長い番号と普遍的な良心についての覚書|電話番号とそれを区切るハイフンは偉大な功績を残したと思う
人間の普遍的な良心を感じる場面
どれほどの悪人であっても他人に向かって何かしらの長い番号を口頭で述べる際には大抵いい感じのところで区切りながら伝えてくれるところ
ゴミ箱の真横にポイしてあるゴミをとっくり見ては首を傾げる(字余り)
あれ、もしかして全ての人間って「普遍的な良心」のようなものを持っていたりするのか?イヤイヤそんなまさか。全ての人間がそんなものを持っているならば、一部の人間のヤンチャのせいでそのクラスの全員が居残りで説教される羽目になったり、一部の人間のマナーが悪いせいで喫煙所がまるっと撤去されたり、一部の人間の非道な行いのために法やらセキュリティやらウイルスバスターやら平和への祈りやらを整備せにゃならん状況にはならないはずだ。だがお前初めに自分でこう書いたじゃないか。「どれほどの悪人であっても」と。ただ、彼らの目には「普遍的な良心」が魅力的に映らなかった。そして我々の目には、彼らの中に「普遍的な良心」が存するようには映らなかった。それでもなお、私はこう言わねばならないのだろう。クラス丸ごと居残り説教の原因となった彼らにも、喫煙所撤去の原因となった彼らにも、非道な行いを喜んでやる彼らにも、「普遍的な良心」はある。
他に何が要るってんだ
「電話番号をお願いします」 『0XX』「はい」『1XXX』「はい」『2XXX』「はい、ありがとうございます」。たったこれだけのやり取りで、相手の中に「普遍的な良心」があるのを感じる私は人間に対して甘すぎるだろうか。そりゃあ、単に自分が言いやすいからそうしているだけなのかもしれないし、万が一間違って伝わったら後から面倒だからってんで、そうする人も大勢いるだろう。そこまで深く考えてない人間も沢山いるだろう。しかし、長い番号をいい感じのところで区切りながら、さらにこちらの相槌を待ってから次を言ってくれるような人間が、悪人としてそこに居るのはあまりにも悲しすぎる。だってねえ、それだけ出来りゃあ十分じゃないの。長い番号をいい感じのところで区切りながら、さらにこちらの相槌を待ってから次を言ってくれる、それだけ出来りゃあ、善人になるのに十分じゃないの。

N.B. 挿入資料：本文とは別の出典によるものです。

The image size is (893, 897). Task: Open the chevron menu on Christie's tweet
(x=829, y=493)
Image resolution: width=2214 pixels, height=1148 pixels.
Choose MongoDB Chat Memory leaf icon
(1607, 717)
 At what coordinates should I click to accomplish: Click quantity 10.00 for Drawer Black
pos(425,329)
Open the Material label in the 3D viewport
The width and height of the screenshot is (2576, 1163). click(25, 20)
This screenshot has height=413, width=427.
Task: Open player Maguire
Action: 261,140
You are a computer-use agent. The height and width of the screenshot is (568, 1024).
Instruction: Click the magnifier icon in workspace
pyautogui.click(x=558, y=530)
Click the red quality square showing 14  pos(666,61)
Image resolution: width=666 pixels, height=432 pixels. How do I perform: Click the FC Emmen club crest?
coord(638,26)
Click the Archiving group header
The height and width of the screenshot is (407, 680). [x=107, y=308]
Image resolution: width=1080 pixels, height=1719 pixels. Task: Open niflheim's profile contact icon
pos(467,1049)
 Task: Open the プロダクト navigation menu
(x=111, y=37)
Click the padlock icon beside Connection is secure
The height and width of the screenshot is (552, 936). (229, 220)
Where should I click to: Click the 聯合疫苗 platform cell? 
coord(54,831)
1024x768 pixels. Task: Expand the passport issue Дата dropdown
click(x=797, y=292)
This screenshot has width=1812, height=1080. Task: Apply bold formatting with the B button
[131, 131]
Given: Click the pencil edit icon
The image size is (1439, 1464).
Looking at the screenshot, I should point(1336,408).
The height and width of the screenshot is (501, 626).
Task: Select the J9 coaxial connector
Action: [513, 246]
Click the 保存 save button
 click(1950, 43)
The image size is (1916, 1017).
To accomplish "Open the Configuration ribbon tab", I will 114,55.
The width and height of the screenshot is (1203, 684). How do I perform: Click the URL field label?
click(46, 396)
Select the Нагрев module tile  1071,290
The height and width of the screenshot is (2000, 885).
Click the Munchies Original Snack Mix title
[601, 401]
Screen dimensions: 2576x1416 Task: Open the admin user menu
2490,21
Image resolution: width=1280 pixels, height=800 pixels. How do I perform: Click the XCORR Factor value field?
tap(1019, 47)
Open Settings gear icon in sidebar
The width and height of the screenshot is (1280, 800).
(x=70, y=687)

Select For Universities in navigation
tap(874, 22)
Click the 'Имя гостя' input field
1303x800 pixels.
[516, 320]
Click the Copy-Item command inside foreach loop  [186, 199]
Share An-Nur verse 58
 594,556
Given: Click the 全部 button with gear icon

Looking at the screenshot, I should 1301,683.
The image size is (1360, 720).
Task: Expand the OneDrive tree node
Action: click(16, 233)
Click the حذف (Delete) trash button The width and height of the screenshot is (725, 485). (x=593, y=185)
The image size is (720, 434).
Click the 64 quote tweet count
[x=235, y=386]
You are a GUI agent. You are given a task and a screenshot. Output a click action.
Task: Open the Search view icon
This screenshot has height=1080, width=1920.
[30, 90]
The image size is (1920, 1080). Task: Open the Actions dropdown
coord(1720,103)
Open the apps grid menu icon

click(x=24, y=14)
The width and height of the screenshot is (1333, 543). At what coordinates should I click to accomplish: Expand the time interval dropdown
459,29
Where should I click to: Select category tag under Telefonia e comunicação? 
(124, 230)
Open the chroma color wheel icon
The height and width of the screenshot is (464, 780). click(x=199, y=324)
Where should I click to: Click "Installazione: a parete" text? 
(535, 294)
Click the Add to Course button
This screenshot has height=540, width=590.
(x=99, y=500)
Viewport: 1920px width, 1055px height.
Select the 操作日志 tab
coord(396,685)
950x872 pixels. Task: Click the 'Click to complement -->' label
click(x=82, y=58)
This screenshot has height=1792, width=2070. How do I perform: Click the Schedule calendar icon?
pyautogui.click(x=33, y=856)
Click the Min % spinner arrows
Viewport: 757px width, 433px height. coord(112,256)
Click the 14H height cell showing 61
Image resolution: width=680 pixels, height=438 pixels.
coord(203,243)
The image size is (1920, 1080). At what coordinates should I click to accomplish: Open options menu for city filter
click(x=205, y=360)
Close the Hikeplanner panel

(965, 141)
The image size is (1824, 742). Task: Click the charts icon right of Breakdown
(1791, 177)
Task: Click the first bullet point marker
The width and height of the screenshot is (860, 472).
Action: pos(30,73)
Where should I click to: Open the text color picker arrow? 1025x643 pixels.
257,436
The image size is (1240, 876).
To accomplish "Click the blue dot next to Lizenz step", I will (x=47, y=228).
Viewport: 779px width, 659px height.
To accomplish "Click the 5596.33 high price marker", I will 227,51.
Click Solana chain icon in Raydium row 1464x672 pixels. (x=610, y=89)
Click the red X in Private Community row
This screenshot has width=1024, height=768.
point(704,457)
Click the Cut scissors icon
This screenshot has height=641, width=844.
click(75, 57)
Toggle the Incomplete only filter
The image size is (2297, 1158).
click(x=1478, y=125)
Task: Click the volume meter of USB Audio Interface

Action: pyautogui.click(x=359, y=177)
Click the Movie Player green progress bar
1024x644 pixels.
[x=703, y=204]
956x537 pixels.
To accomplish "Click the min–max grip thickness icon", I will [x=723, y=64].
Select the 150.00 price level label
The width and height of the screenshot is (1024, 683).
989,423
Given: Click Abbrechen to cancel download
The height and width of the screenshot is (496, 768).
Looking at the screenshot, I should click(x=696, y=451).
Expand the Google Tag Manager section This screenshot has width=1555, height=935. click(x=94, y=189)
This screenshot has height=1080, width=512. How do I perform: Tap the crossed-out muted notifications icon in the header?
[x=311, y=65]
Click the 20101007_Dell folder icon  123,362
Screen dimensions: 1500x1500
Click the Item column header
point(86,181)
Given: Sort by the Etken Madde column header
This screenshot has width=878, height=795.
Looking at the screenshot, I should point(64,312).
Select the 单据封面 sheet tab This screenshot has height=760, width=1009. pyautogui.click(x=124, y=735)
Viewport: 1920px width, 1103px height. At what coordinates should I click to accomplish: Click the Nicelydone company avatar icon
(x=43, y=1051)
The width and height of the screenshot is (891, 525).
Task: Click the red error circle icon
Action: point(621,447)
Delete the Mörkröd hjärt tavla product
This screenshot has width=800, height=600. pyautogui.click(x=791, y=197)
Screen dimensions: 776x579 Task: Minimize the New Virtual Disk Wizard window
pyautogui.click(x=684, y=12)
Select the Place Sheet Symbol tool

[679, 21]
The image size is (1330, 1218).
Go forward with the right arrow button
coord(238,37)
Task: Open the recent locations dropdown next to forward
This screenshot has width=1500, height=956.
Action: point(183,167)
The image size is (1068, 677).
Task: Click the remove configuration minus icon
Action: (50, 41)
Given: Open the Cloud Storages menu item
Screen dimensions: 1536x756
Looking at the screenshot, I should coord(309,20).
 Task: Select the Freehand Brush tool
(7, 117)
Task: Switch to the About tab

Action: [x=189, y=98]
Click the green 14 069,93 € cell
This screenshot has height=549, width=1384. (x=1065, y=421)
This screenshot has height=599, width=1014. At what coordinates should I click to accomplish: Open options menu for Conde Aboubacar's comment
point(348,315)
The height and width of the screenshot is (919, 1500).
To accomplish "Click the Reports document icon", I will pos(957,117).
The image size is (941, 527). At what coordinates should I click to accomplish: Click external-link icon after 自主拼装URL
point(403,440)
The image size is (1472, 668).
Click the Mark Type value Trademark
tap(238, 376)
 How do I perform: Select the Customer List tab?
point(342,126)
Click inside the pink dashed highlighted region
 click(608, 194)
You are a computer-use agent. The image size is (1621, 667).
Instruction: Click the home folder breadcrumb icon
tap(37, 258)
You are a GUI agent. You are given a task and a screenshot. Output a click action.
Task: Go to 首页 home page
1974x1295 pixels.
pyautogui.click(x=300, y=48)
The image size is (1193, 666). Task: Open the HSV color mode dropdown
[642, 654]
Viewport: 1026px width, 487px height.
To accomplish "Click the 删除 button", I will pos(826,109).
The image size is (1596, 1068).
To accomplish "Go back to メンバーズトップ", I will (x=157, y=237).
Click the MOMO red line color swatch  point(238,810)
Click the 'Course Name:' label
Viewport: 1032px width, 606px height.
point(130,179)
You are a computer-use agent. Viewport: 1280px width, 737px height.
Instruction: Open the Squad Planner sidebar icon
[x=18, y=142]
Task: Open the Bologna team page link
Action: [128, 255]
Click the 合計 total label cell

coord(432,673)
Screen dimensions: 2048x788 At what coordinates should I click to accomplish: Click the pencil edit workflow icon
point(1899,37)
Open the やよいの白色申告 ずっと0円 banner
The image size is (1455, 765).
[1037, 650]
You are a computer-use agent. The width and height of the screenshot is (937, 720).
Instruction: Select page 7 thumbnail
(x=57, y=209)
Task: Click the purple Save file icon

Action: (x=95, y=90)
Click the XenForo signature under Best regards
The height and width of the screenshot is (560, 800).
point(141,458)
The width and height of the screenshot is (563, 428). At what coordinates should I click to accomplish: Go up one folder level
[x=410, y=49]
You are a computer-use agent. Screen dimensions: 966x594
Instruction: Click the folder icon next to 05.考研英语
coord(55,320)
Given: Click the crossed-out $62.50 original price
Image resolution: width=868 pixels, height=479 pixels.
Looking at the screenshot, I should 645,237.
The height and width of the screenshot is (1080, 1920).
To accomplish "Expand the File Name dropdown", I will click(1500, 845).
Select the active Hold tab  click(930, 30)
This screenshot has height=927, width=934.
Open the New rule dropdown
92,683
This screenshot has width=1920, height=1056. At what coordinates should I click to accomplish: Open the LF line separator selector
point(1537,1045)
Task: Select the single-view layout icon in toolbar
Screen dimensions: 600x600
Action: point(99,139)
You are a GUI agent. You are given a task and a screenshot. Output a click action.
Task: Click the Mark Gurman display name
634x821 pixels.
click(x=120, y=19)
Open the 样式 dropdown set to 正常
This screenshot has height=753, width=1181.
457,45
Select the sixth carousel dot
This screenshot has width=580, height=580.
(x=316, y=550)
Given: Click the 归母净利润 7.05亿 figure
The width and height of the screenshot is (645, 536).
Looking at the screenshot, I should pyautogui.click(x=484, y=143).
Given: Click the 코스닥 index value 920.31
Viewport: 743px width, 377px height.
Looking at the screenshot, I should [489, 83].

人類はいい加減自分の1番近いところにあるものに手を伸ばすべき
ルソーの『政治経済論』を読んでいる。率直な感想を述べると、結局理想の人間社会とは、人の良心頼みなのだと思った。人類がみな共通の適切な良心を持っているならば、理想の世の中なんてのは一夜城のごとく築かれるのだ。しかし実際はそうではないから、いや違うな、 そうであるにも関わらず 、人間は何千年もああでもないこうでもないとウダウダしている。きっと何千年後も同じようにああでもないこうでもないとウダウダしているのだろう。「普遍的な良心」はあったのではなかったのか?ウググ。一体あと何万年かけて膿を出し切れば、全ての人間が「普遍的な良心」へと到れるのだろうか?「普遍的な良心」は確かにそこにある。全ての人間の中に、全ての人間と同じものが、全ての人間の手の届くところにある。万人がそこに到るのが先か、地球が滅びるのが先か。人間に対する興味は尽きない。